▶ _Vorliegender Text_:
....
Auch beim Auslandseinsatz gilt: Bescherung ist erst nach dem Essen

Auch an die, die an Heiligabend Wache schieben müssen, werde gedacht. Die Pakete würden im Camp vom Kontingentführer, seinem Stellvertreter, dem Spieß und dem Militärpfarrer verteilt. „Sie machen dann auch die Runde zu denen, die Wachdienst haben“, so der Oberstleutnant. Denn Auslandseinsätze seien ihm zufolge „ein 24/7-Dienst“, auch wenn bei der Aufteilung natürlich dafür gesorgt werde, dass jeder seine eigene Zeit zum Feiern habe.

Wir haben dann über Video-Call Bescherung gemacht – ich in Jordanien und meine Familie in der Eifel.
....
▶ _Extrahierte Einträge_:
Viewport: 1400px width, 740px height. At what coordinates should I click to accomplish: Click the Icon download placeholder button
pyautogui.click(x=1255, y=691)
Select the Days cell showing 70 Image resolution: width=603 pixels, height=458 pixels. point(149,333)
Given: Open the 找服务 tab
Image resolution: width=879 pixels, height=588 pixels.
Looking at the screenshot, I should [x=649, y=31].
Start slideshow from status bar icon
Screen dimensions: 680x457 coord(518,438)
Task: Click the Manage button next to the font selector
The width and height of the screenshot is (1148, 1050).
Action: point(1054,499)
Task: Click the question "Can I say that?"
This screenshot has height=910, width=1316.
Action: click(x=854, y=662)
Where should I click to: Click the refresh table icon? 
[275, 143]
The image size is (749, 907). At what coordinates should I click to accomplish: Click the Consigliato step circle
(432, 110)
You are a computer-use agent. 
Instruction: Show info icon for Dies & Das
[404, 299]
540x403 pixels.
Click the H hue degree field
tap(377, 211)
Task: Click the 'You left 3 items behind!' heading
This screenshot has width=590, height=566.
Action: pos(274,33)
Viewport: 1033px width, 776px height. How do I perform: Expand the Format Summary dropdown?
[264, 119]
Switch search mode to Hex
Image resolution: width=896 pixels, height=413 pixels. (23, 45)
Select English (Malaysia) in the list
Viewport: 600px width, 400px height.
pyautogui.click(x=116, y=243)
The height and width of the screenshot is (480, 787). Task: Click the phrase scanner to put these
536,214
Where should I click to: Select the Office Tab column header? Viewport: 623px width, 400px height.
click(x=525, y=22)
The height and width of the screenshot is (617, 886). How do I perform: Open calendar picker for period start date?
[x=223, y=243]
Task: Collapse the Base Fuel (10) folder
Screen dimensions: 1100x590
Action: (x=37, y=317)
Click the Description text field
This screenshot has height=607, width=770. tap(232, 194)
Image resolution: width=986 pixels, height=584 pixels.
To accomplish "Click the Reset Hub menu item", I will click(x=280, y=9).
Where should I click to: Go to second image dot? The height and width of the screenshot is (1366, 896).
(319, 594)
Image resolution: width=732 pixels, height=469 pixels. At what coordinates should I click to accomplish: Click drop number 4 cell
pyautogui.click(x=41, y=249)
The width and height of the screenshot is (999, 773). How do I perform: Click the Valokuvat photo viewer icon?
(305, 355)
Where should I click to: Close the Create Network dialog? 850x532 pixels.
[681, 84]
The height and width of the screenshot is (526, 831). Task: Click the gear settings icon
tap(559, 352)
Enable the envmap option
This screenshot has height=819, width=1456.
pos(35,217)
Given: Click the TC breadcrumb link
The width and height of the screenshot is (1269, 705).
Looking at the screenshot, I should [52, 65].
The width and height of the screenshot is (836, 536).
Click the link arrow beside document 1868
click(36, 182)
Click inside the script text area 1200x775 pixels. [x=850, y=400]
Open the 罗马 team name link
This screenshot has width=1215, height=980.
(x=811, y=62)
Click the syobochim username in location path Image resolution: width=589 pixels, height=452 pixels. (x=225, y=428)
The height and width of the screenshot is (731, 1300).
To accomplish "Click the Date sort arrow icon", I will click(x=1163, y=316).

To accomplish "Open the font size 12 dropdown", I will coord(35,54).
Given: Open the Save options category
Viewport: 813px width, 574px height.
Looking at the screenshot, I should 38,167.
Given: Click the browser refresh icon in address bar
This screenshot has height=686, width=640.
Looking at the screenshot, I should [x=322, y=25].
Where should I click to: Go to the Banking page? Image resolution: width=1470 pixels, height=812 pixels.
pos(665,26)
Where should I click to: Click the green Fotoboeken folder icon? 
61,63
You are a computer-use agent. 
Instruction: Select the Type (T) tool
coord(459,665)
....
▶ _Ziel 1_: Nennen Sie alle Personen, die laut dem Text über Weihnachten im Auslandseinsatz die Pakete im Camp verteilen.
▶ _Ziel 2_: Schreiben Sie den Text über Weihnachten im Auslandseinsatz im Anschluss an seinen letzten Satz weiter.
Die Einträge haben mit dem Text über Weihnachten im Auslandseinsatz nichts zu tun.

▶ _Übungsergebnis 1_: Der Kontingentführer, sein Stellvertreter, der Spieß und der Militärpfarrer.

▶ _Übungsergebnis 2_:
Oberstleutnant Jochen Schnabel über seinen Einsatz in Jordanien 2023

Für das Gros der Soldatinnen und Soldaten beginne der Heilige Abend mit einem großen Abendessen schon am Nachmittag, damit noch genügend Zeit bleibe, sodass jeder für sich und per Internet mit den Lieben daheim feiern könne, berichtet Schnabel.

Nach dem Essen sei dann Bescherung, bei der die Päckchen übergeben werden, die gut einen Monat zuvor in Mechernich gefüllt wurden: mit Glühwein, Stollen, einem Schoko-Weihnachtsmann und einem liebevoll verpackten Geschenkpaket mit Schleifen und allem Drum und Dran.

Glühwein, Saft, Stollen und eine Überraschung aus der Heimat

Über dessen Inhalt schweigen sich die Beteiligten in Mechernich allerdings aus. „Es soll ja eine Überraschung für die Soldaten sein“, erklärt eine Bundeswehrbeschäftigte, die seit Jahren mit an- und einpackt.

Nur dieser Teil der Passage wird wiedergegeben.